Although the kindness and concern the cult members show Dani is far superior to Christian and his callous friend group, Midsommar stops short of vindicating them. One of the symbols of these conflicting viewpoints is the film’s other significant child character, Ruben. Ruben, the Hårga’s oracle, is “a product of inbreeding” responsible for adding to the Rubi Radr, the cult’s gospel. Ruben appears in only a handful of scenes and never speaks, but his appearances are instructive, usually foreshadowing or interrupting an act of violence. Christian’s friend Josh sees him outside the temple when he contemplates photographing the Rubi Radr, a decision that will lead to his murder. When Christian is drugged and raped in the film’s climax, a shot of Ruben interrupts the scene. He acts as a powerful visual statement of the Hårga’s disregard, not only for cultural taboos but for human life as well.

When it occurs, Dani’s reawakening is governed by imagery of conception and birth. Persuaded to join in the cult’s May Queen competition, she is dressed in one of the white dresses favoured by Hårga members and wears an elaborate flower headdress. The colour white is traditionally associated with purity, and, coupled with the fertility imagery of the flowers, her outfit acts as significant foreshadowing, signalling that Dani will be responsible for her own growth and change, in a sort of virgin birth. 
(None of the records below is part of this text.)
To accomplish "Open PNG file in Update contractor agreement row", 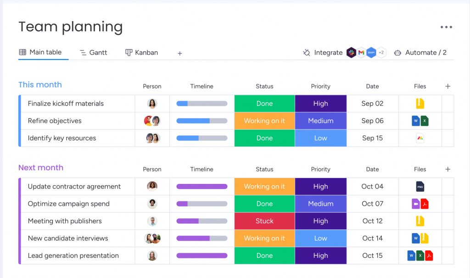I will [x=420, y=186].
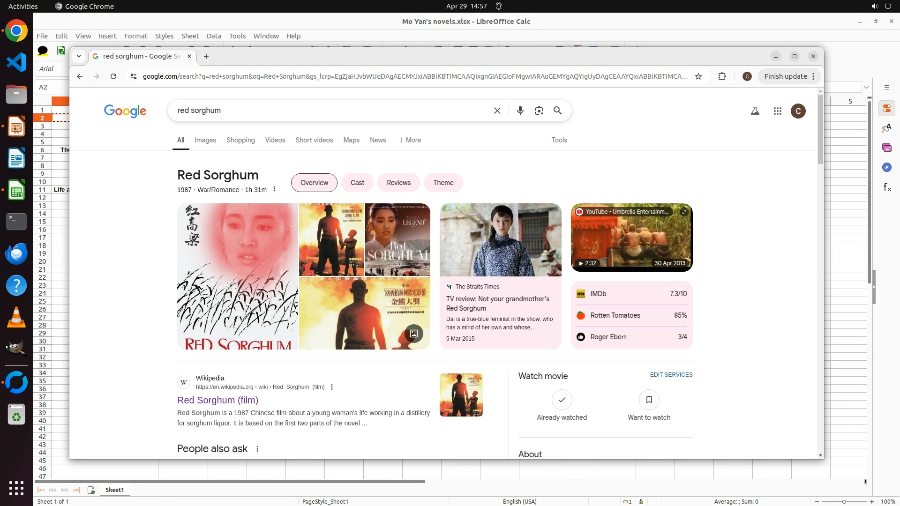This screenshot has height=506, width=900.
Task: Open Wikipedia result three-dot options
Action: [332, 387]
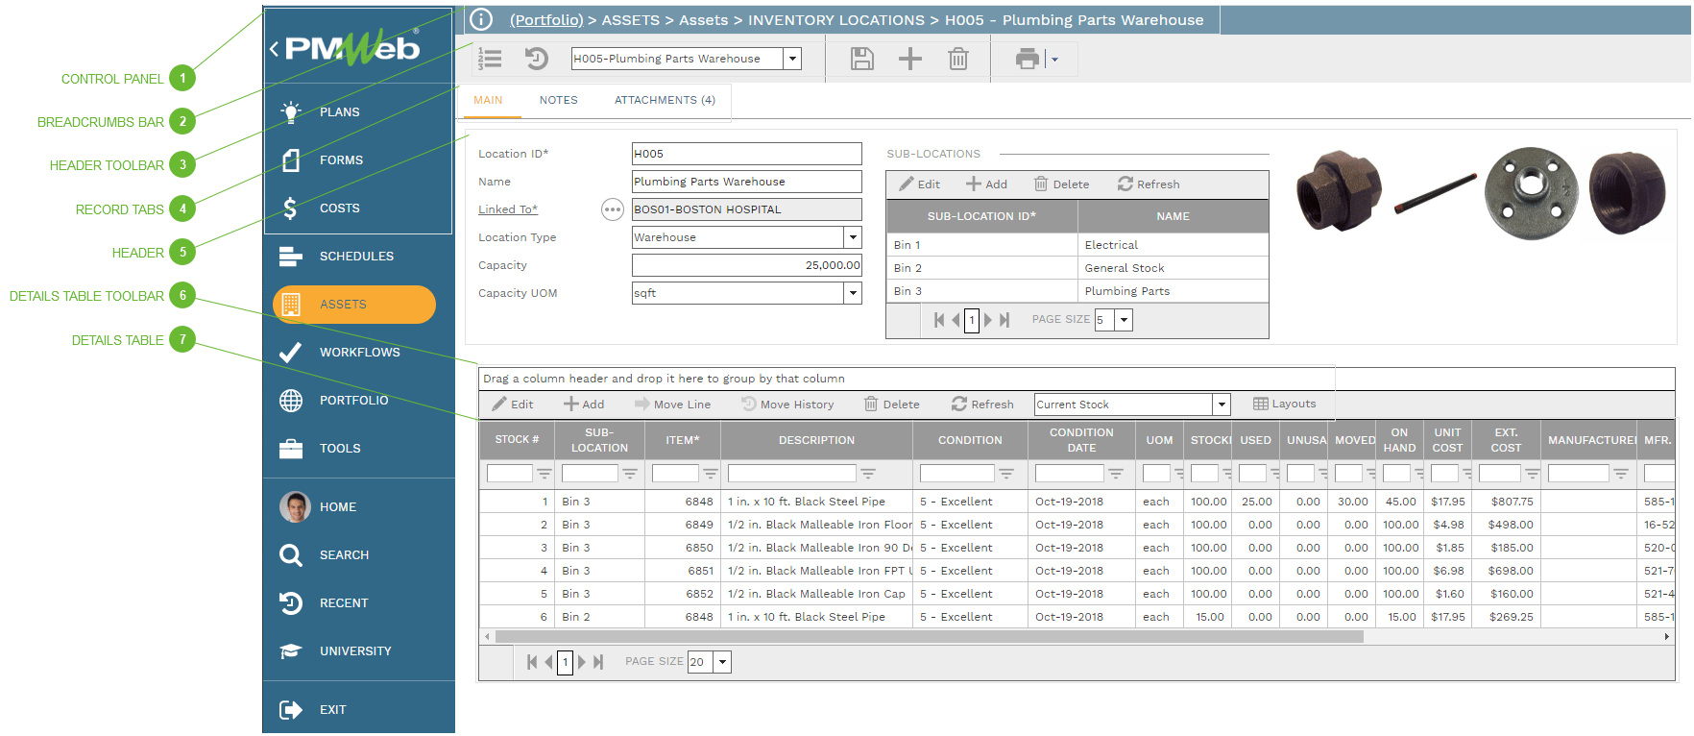Select Workflows in the control panel
Screen dimensions: 1694x736
(358, 353)
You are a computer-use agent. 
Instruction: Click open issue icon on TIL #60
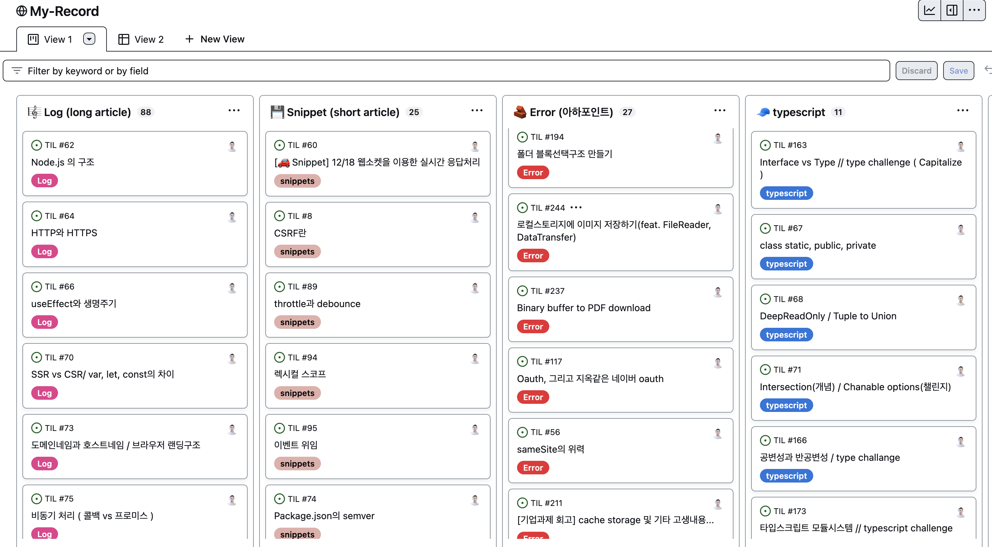pyautogui.click(x=279, y=145)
While Dani finds acceptance and community during the competition, her boyfriend Christian experiences a similar brush with the Hårga that acts as a dark mirror to Dani’s journey from dependence to liberation. When Dani is crowned May Queen and spirited off to bless the land, Christian is taken away to endure a ceremony of his own. He is also dressed in traditional Hårga clothing and brought to have sex with a young woman laying on a bed of flowers, echoing the imagery of purity and fertility associated with Dani earlier. Unlike Dani, though, Christian’s growth will only come if he resists the cult’s machinations, refusing to betray his girlfriend as he has repeatedly over the course of the film. Christian’s tragedy is that he is never given the opportunity to make this final choice, as he’s been drugged and the encounter amounts to rape. Christian’s downfall is engineered by the same cult members who offer a family to Dani, once again casting their motives with deep ambivalence. 

When Dani returns and finds Christian with the girl, she doubles over, vomiting and screaming. She is taken to the dormitory by the other women, who attempt to comfort her while she wails. On her hands and knees, she hyperventilates while the women gather around her, echoing her breaths and screaming with her. The theme of rebirth comes to a head in this scene, with Dani finally sloughing off her old life in a series of actions – screaming, rhythmic breathing, and bearing down – eerily reminiscent of giving birth. A cut to the girl Christian is with declaring “I can feel it! I feel the baby,” during this scene underscores the connection between Dani’s induction into the cult and the physical act of labour.   

It’s impossible to not feel satisfaction for Dani as she finds some measure of love and support with the women of the Hårga, and viewers can even read Midsommar as a dark fairy tale with redemption at its core: Dani casts off the darkness and apathy of her old life and steps into the light. That the film seems to resist such an interpretation doesn’t discount it, but it does add another layer of complexity to an already multifaceted story.

The anxiety surrounding Dani’s rebirth is seeded throughout Midsommar, from Ruben, to Christian’s rape, to the simple fact that the Hårga use murder, gaslighting, and manipulation to achieve their ends. In the end, these actions are no better – and certainly more physically violent – than the callous treatment Dani endures from Christian and his friends. That the Hårga seem to genuinely care for her may offer hope – or cold comfort. This ambivalence finds an outlet through the imagery of birth that Dani and the others enact, showcasing the pain and ugliness of the act as much as its redemptive potential.